Sabah Karhut, the chairman of the Anbar Provincial Council, reached Friday by phone in Amman, Jordan, said that while some pro-government fighters were still resisting in Ramadi, “the city has fallen, militarily.”

He continued, “What happened in Ramadi today was because of a very well planned operation launched by ISIS, and the lack of a clear strategy by the government, which led to the security collapse.”

Mr. Karhut accused the government in Baghdad of ignoring the warnings of Anbar tribal leaders, and of being slow to arm local fighters.

Even so, Mr. Karhut said that on Friday afternoon he was told by officials in Baghdad that a brigade of elite counterterrorism forces had been sent to Ramadi.

By Friday evening, battles were raging between pro-government forces and militants in several pockets of Ramadi. But one senior security official in the city said that 90 percent of the city was in the Islamic State’s hands, and unless the government in Baghdad sent more reinforcements to the city it was likely to fall completely.

The official said that he had warned officials in Baghdad on Thursday night about the offensive as it began. “There was no reaction,” said the official, who spoke on the condition of anonymity because he was criticizing superiors. “I said, ‘Please save Anbar!’ ”

He said the Islamic State offensive was partly being carried out by a fresh batch of fighters who had been sent from Raqqa, the Syrian city that is the terrorist group’s de facto capital. Speaking by telephone Friday afternoon from his besieged compound in Ramadi, the official asked a reporter to pray for him.
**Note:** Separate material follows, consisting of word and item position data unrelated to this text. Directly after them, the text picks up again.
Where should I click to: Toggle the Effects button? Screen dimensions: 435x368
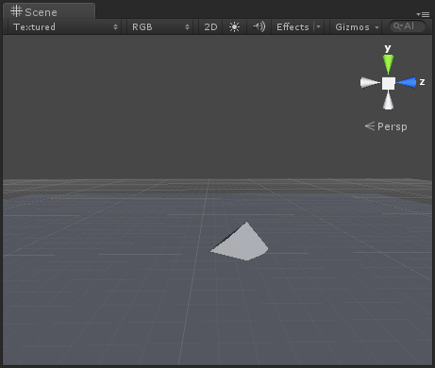point(293,27)
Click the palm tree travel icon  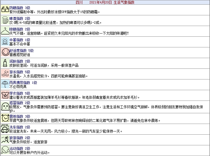point(5,140)
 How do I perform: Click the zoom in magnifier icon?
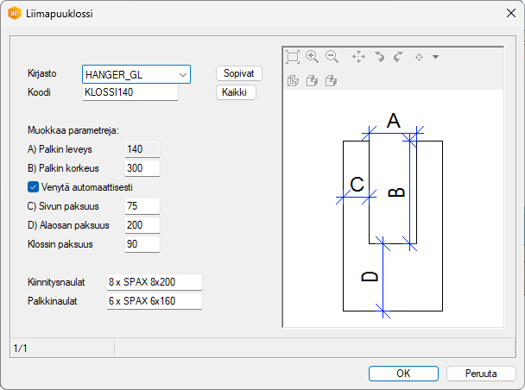pos(313,57)
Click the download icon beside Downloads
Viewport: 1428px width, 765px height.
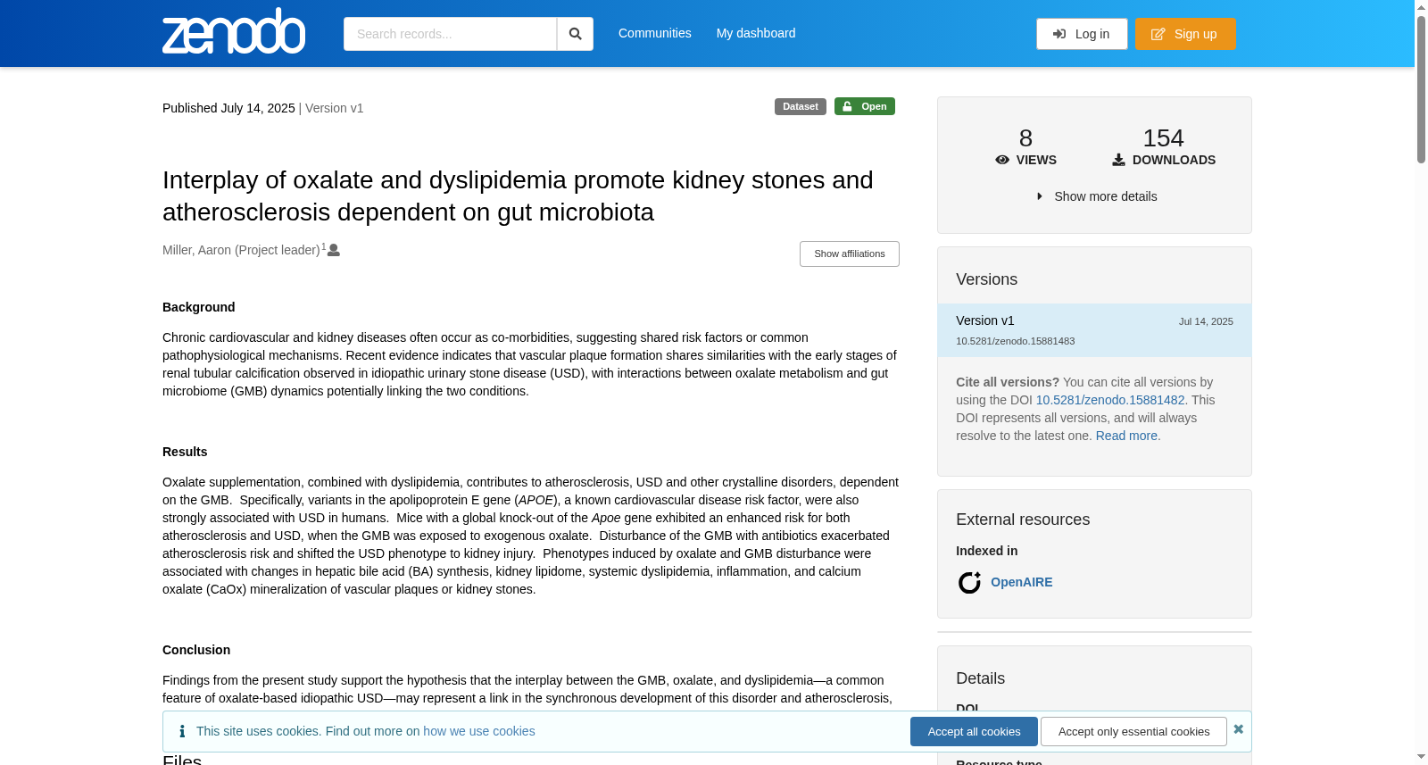(x=1118, y=160)
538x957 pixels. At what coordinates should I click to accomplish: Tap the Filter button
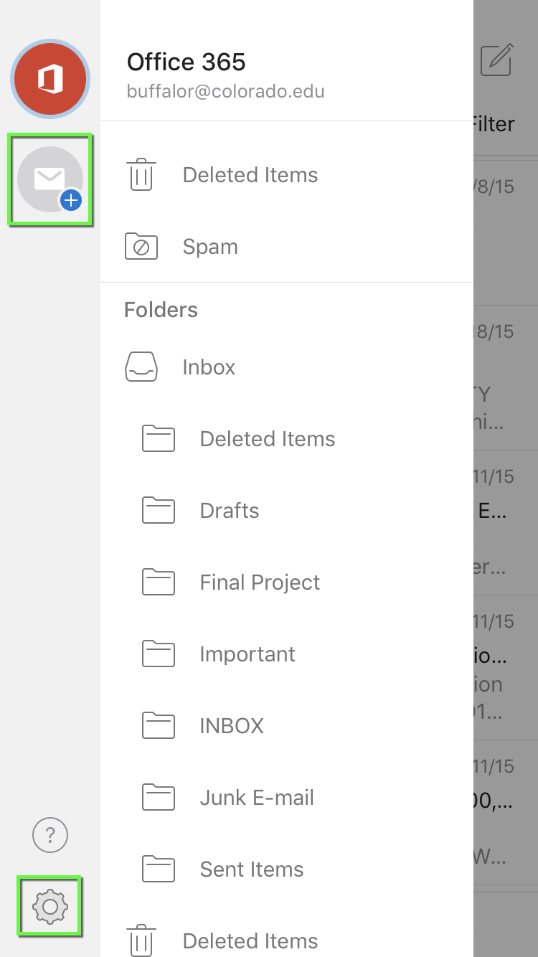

Mr. Abadi met with his military commanders on Friday evening to discuss the situation, according to a short statement published by his website. Later, around 10 p.m., Mr. Abadi appeared on television and promised a tough response, saying “the next hours will unfold with victory in Anbar.”

He continued, “I ask the politicians of Anbar to be unified and with one voice to protect Iraq and Iraqis. They must be with their fighters in the battle, to urge them to resist and to motivate the security forces.”
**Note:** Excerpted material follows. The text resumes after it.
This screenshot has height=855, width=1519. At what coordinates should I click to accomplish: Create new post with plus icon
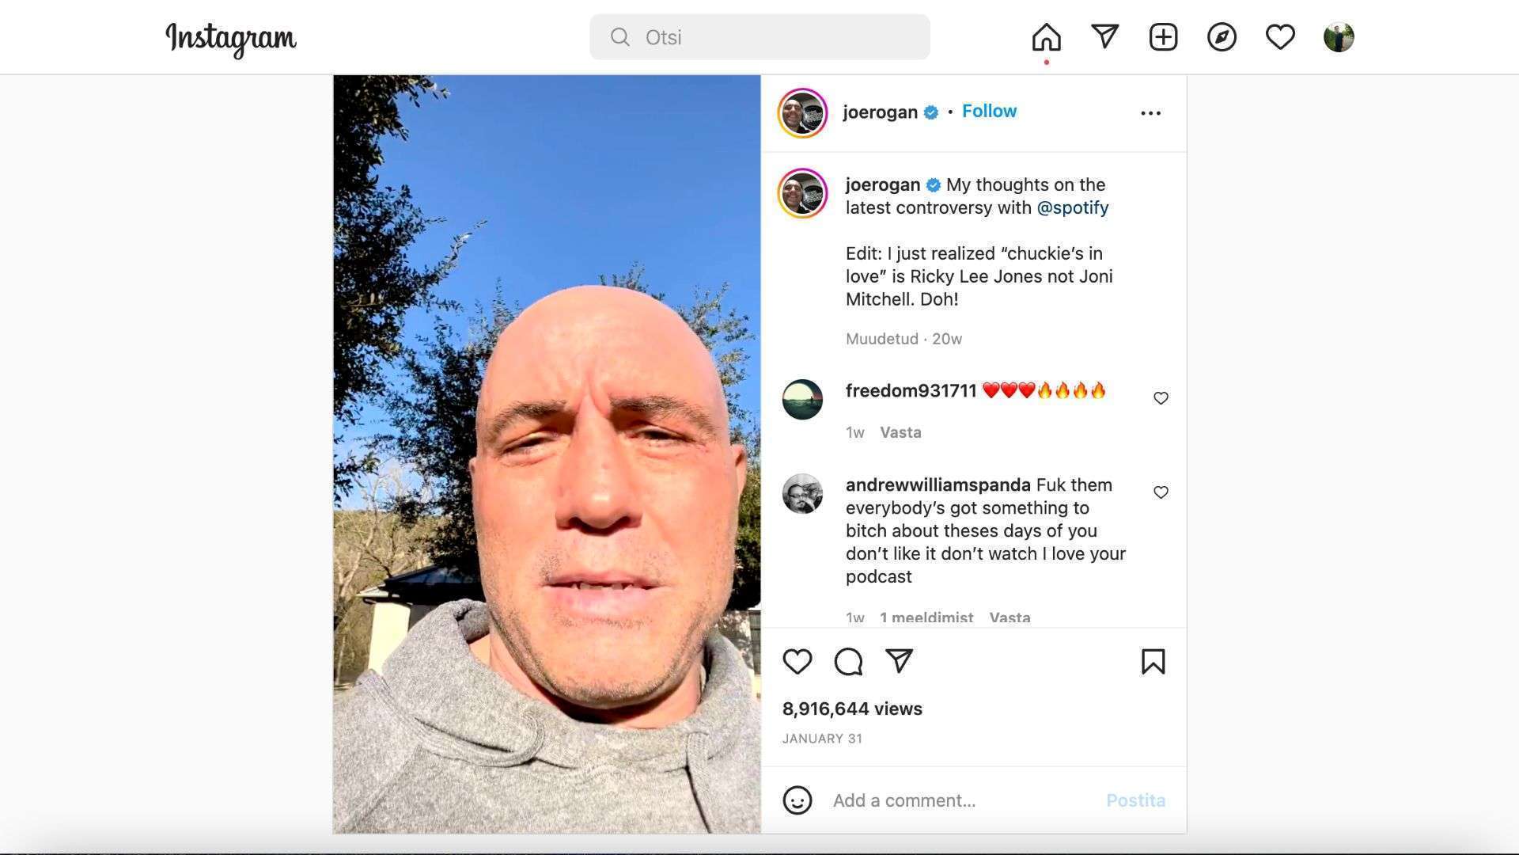[x=1163, y=37]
Through the evening, a news crawl on the state television channel belied the urgency of the accounts emerging from Ramadi, reading: “A counterattack by government forces in Ramadi is crushing ISIS.”
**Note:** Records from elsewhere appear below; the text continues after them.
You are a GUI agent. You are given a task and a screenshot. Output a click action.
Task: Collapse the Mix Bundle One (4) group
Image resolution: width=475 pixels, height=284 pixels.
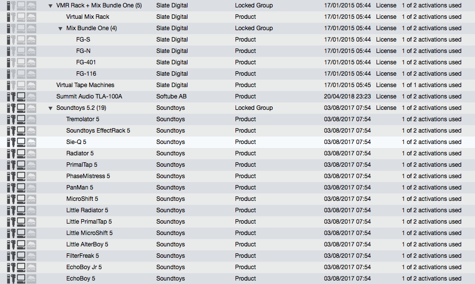coord(60,28)
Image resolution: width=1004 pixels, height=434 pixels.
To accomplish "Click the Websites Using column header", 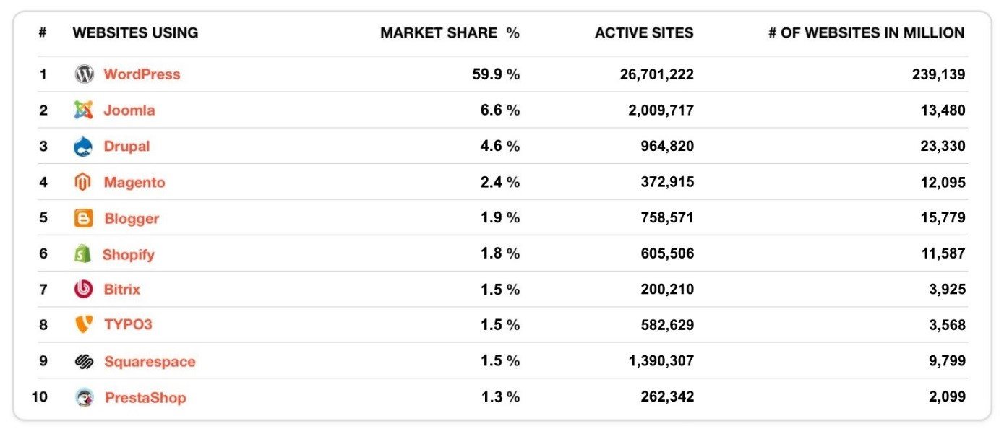I will coord(135,33).
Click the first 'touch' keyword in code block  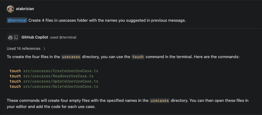click(x=15, y=71)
More than 100,000 civilians fled the Ramadi area after an earlier Islamic State assault last month, and the fighting on Friday sent a new wave of people fleeing their homes.

One of them, Mohammed Jasim al-Alwani, 40, said he had just returned to his home in recent days, only to leave again on Friday. “What happened in Ramadi is unbelievable,” he said. “We left in the early hours of the morning with our families, and children, and ran away from ISIS and started moving from one area to another.”

Amar Hassan, 37, said he had walked with his family for five hours on Friday, “with the sound of bullets over heads.” They were able to reach the relative safety of a schoolhouse, but he could hear mortar shells exploding nearby.

“The story of displacement has become something familiar to us,” he said. “This is the fourth time we have left our home to look for a safe place.”

He said that given the situation in Ramadi and the continual violence in the region, “This might be the last time we are displaced.”

Anbar Province, which is predominantly Sunni Arab, has been mostly controlled by the Islamic State since the beginning of 2014, nearly six months before the group seized Mosul in the north.

The region holds special resonance for the United States. Nearly 1,300 American soldiers and Marines died there trying to pacify the unruly desert region in the years after the 2003 invasion. Now, American warplanes are back bombing targets in Anbar, and a few hundred American military trainers are stationed at an air base in the province training tribal fighters to battle the Islamic State.

In Washington, American officials sought to play down the significance of the fall of the government headquarters in Ramadi.

“We’ve said before that there will be good days and bad days in Iraq. ISIL is trying to make today a bad day in Ramadi,” a State Department spokesman, Jeff Rathke, told reporters.

“Ramadi is important,” Mr. Rathke added. “It’s been contested for some time.”